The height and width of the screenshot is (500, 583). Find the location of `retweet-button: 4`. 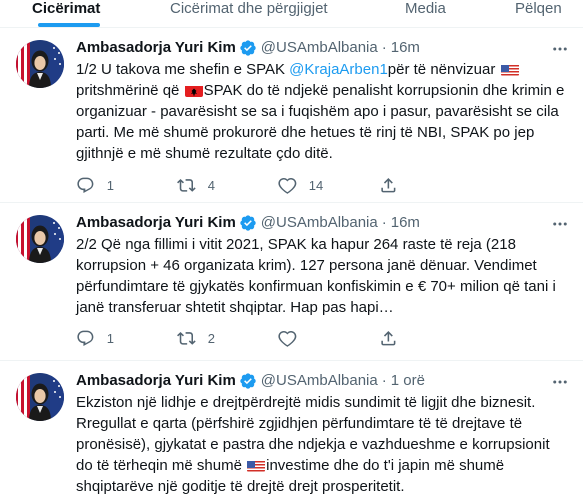

retweet-button: 4 is located at coordinates (196, 185).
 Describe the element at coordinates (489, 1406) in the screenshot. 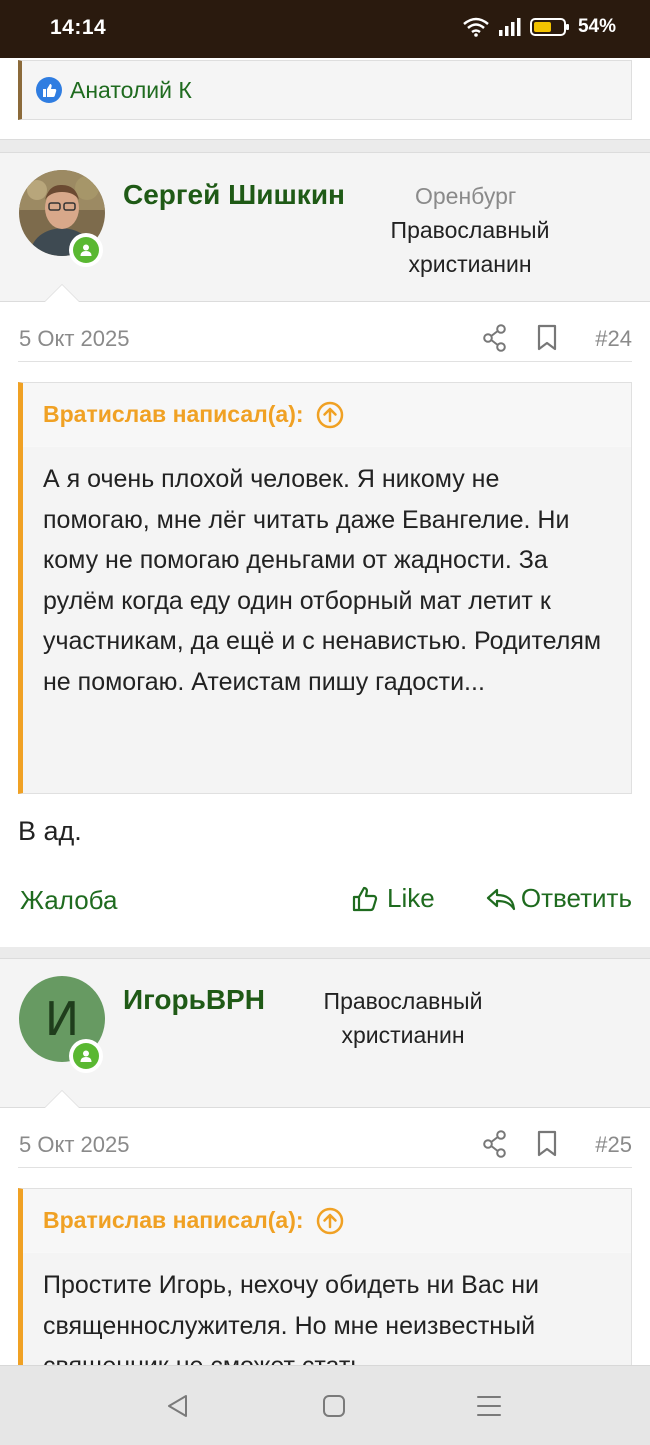

I see `recents-menu-icon` at that location.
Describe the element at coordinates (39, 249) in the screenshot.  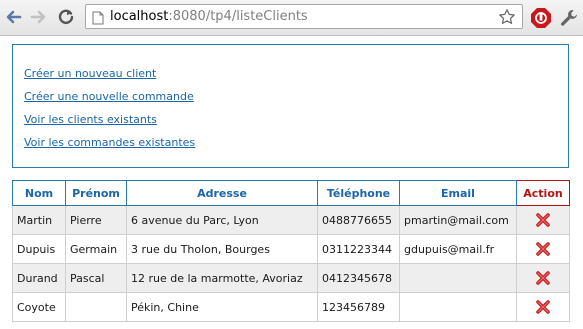
I see `cell-nom: Dupuis` at that location.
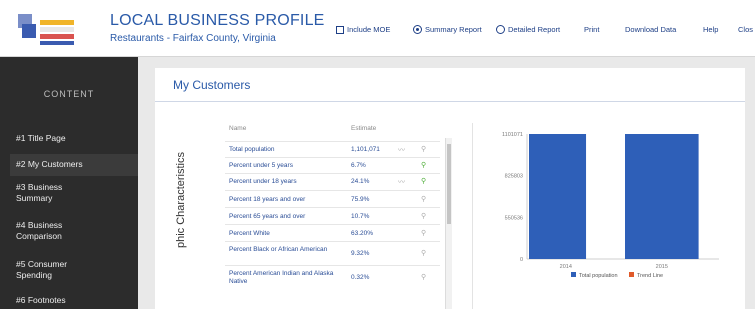  Describe the element at coordinates (71, 138) in the screenshot. I see `sidebar-item-title-page: #1 Title Page` at that location.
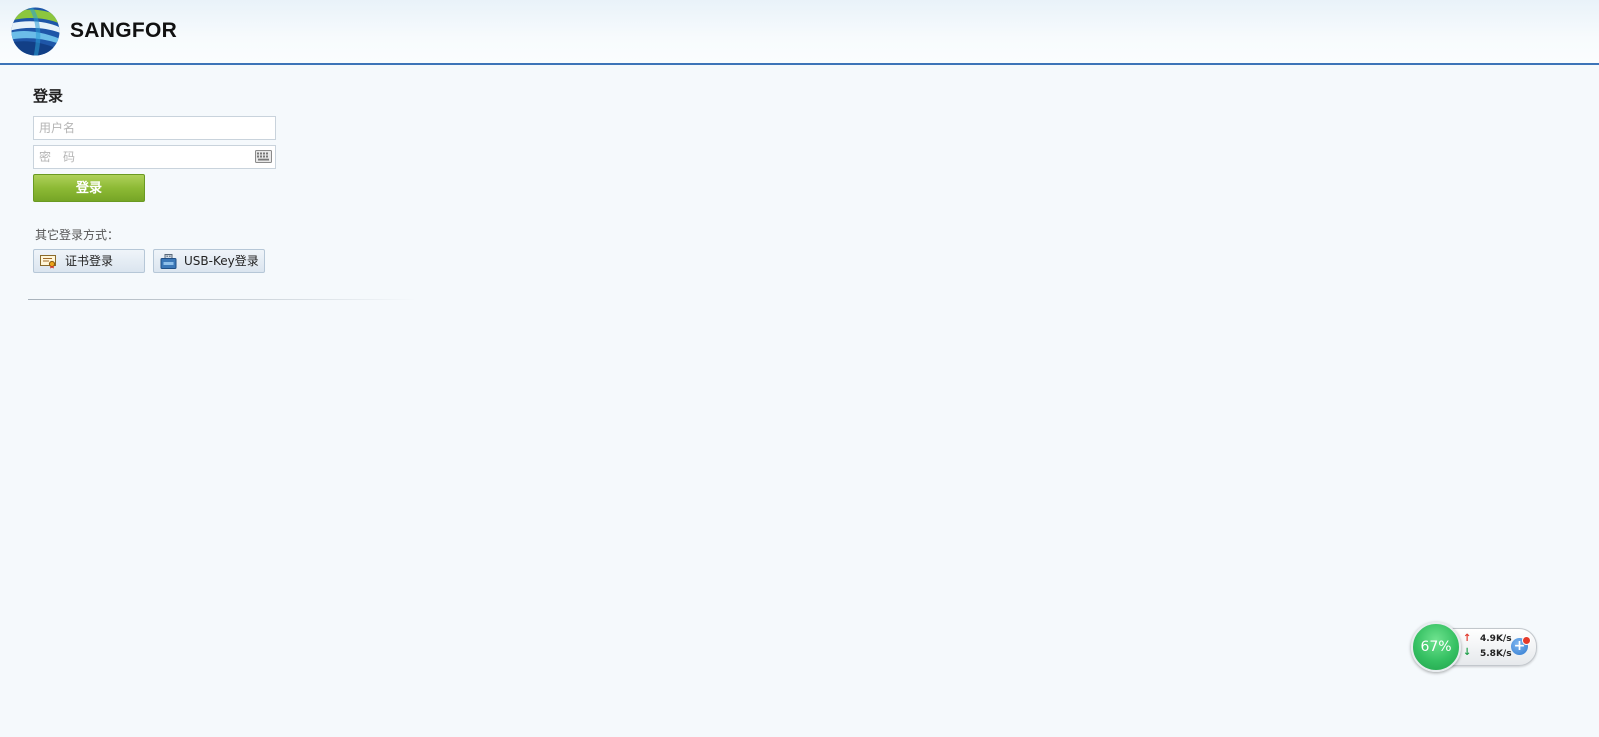 This screenshot has height=737, width=1599. I want to click on download-speed: 5.8K/s, so click(1496, 654).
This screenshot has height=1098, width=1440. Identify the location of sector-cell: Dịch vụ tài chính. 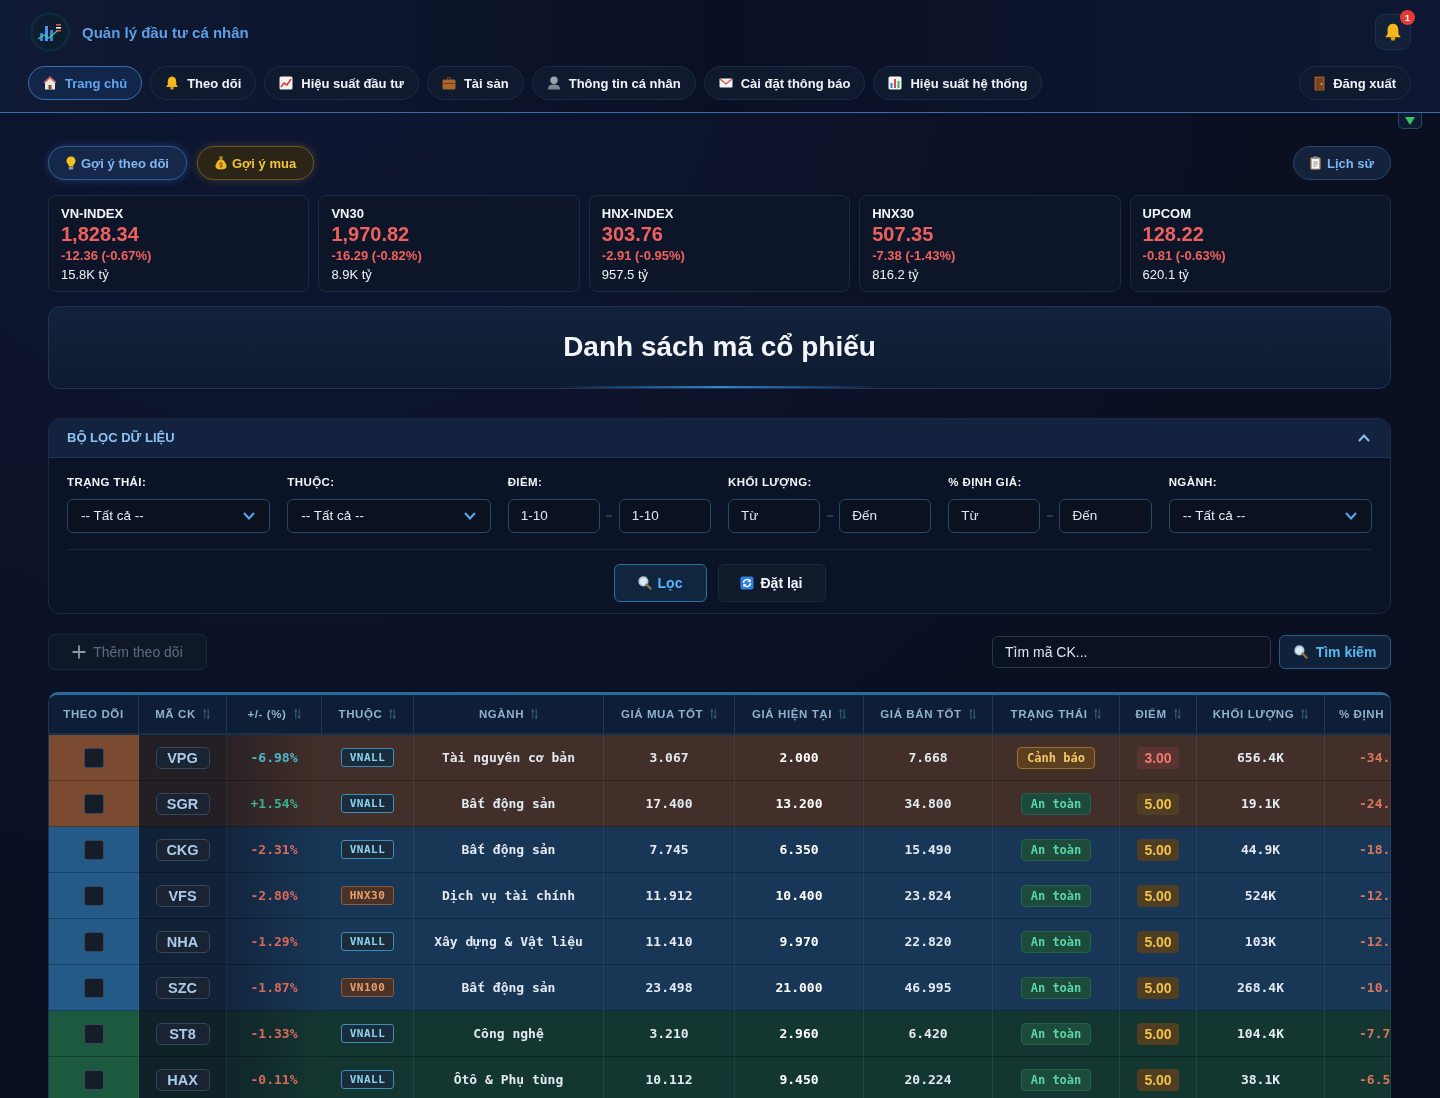
(509, 896).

### Exercise prompt
Copy the listing above word for word, from start to finish, and leave out the pictures.

### Final answer
The height and width of the screenshot is (500, 583). Find the location of `retweet-button: 4`. 

retweet-button: 4 is located at coordinates (196, 185).
 Describe the element at coordinates (489, 1406) in the screenshot. 

I see `recents-menu-icon` at that location.
Describe the element at coordinates (39, 249) in the screenshot.  
I see `cell-nom: Dupuis` at that location.
  Describe the element at coordinates (71, 138) in the screenshot. I see `sidebar-item-title-page: #1 Title Page` at that location.
 This screenshot has height=737, width=1599. I want to click on download-speed: 5.8K/s, so click(1496, 654).
This screenshot has height=1098, width=1440. Identify the location of sector-cell: Dịch vụ tài chính. 
(509, 896).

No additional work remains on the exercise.